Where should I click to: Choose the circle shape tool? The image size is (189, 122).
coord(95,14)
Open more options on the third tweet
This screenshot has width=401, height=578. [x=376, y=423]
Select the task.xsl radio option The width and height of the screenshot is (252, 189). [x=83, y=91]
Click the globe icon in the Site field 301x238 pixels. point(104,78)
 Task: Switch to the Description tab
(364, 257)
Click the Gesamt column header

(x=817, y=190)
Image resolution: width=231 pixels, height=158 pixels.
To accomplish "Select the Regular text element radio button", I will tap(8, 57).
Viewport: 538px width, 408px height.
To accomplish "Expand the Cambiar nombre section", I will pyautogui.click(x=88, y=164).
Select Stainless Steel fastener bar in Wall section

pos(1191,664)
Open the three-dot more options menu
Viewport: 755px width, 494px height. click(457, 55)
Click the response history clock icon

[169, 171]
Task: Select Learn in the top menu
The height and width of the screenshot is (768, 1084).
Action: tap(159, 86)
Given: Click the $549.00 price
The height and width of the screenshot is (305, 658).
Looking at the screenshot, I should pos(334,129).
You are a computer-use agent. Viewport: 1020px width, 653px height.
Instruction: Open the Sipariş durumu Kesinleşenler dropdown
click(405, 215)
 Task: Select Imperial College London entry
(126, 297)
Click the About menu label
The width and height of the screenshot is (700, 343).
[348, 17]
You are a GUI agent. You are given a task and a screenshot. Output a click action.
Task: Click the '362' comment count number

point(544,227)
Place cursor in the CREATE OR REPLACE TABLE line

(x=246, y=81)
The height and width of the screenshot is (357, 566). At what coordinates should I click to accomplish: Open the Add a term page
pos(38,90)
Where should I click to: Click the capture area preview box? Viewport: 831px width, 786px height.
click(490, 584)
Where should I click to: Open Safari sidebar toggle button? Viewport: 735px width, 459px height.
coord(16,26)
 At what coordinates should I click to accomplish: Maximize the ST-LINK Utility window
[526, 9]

§ Work instructions: Your answer should be the full set of records, printed exactly.

§ The answer:
Where should I click to: Choose the circle shape tool? The image size is (189, 122).
coord(95,14)
Open more options on the third tweet
This screenshot has width=401, height=578. [x=376, y=423]
Select the task.xsl radio option The width and height of the screenshot is (252, 189). [x=83, y=91]
Click the globe icon in the Site field 301x238 pixels. point(104,78)
 Task: Switch to the Description tab
(364, 257)
Click the Gesamt column header

(x=817, y=190)
Image resolution: width=231 pixels, height=158 pixels.
To accomplish "Select the Regular text element radio button", I will tap(8, 57).
Viewport: 538px width, 408px height.
To accomplish "Expand the Cambiar nombre section", I will pyautogui.click(x=88, y=164).
Select Stainless Steel fastener bar in Wall section

pos(1191,664)
Open the three-dot more options menu
Viewport: 755px width, 494px height. click(457, 55)
Click the response history clock icon

[169, 171]
Task: Select Learn in the top menu
The height and width of the screenshot is (768, 1084).
Action: tap(159, 86)
Given: Click the $549.00 price
The height and width of the screenshot is (305, 658).
Looking at the screenshot, I should pos(334,129).
You are a computer-use agent. Viewport: 1020px width, 653px height.
Instruction: Open the Sipariş durumu Kesinleşenler dropdown
click(405, 215)
 Task: Select Imperial College London entry
(126, 297)
Click the About menu label
The width and height of the screenshot is (700, 343).
[348, 17]
You are a GUI agent. You are given a task and a screenshot. Output a click action.
Task: Click the '362' comment count number

point(544,227)
Place cursor in the CREATE OR REPLACE TABLE line

(x=246, y=81)
The height and width of the screenshot is (357, 566). At what coordinates should I click to accomplish: Open the Add a term page
pos(38,90)
Where should I click to: Click the capture area preview box? Viewport: 831px width, 786px height.
click(490, 584)
Where should I click to: Open Safari sidebar toggle button? Viewport: 735px width, 459px height.
coord(16,26)
 At what coordinates should I click to accomplish: Maximize the ST-LINK Utility window
[526, 9]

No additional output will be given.